▸ **Given passage**

☆ ☆ ☆ ☆

SALT LAKE CITY, Utah — The Republican governor of Utah said on Wednesday that he would consider signing a proposed bill requiring the use of anesthesia on babies that are being murdered in the womb, opining that it may be the “most humane” way of ending a child’s life.
Gov. Gary Herbert said that he is personally opposed to abortion, but remarked that if the practice is considered legal in America, it should be carried out as “humanely” as possible.
“You know, abortion is a very emotional issue,” he told reporters at a news conference. “Rather than get into the abortion debate, I guess the question is: If we’re going to have abortion, what is the most humane way to do it?”
Sen. Curt Bramble, R-Provo, is currently working on drafting legislation to require anesthesia use on babies that are at a gestational point where they would feel pain. He told local radio station WKSL that the goal of the bill would be to circumvent “the pain inflicted at the time that that unborn child’s life is taken.”
Herbert said that he would generally be in support of “eliminat[ing] that discomfort,” but would need to read the language of the measure before making a definite statement about the concept. He stated that he doesn’t know when a child feels pain, but noted that babies are found to have a heartbeat within mere weeks of being conceived.

☆ ☆ ☆ ☆

Pick up the news story about Utah's governor and the proposed anesthesia bill right after its last sentence, and add a few more paragraphs.

▸ **Extracted material**
☆ ☆ ☆ ☆

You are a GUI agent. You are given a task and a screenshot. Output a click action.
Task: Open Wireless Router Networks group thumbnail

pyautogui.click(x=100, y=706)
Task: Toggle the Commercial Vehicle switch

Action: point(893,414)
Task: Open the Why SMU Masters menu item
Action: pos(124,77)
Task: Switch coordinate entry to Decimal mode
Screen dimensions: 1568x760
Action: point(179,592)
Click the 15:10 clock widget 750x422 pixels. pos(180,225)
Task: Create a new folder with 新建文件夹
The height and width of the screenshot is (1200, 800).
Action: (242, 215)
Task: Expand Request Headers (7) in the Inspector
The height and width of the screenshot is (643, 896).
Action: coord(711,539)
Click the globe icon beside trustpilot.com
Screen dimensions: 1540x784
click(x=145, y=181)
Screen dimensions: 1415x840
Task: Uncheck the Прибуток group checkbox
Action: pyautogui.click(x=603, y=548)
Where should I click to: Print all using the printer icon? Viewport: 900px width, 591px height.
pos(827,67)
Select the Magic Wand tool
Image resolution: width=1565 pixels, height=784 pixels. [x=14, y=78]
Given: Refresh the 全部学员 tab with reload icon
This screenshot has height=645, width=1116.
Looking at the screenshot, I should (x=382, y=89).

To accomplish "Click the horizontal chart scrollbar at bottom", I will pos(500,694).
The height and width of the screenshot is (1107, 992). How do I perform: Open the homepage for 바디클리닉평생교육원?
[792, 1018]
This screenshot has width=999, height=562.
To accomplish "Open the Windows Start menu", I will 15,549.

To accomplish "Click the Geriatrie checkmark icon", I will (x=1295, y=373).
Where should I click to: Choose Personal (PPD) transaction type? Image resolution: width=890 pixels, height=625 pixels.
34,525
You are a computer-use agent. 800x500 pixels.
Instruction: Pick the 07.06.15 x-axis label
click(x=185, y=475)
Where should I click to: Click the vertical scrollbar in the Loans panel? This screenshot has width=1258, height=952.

☆ ☆ ☆ ☆

▸ **The response**
“Fetuses have a heartbeat after about five weeks,” Herbert outlined. “And the idea of just being callous about that should cause all of humanity concern.”
Planned Parenthood is already opposed to the legislation, as Karrie Galloway, the CEO of Planned Parenthood Association of Utah, said that she considers such efforts to be government intrusion into women’s lives.
“Obviously, he wants to insert his political opinion in a private decision between a woman and her physician,” she said of Bramble in speaking with Deseret News.
During his 1854 introductory lecture to his obstetrics course at the University of Pennsylvania, Dr. Hugh Lennox Hodge declared, “We blush, while we record the fact that in this country, in our cities and towns, in this city, where literature, science, morality and Christianity are supposed to have so much influence; where all the domestic and social virtues are reported as being in full and delightful exercise; even here, individuals, male and female, exist, who are continually imbruing their hands and consciences in the blood of unborn infants.”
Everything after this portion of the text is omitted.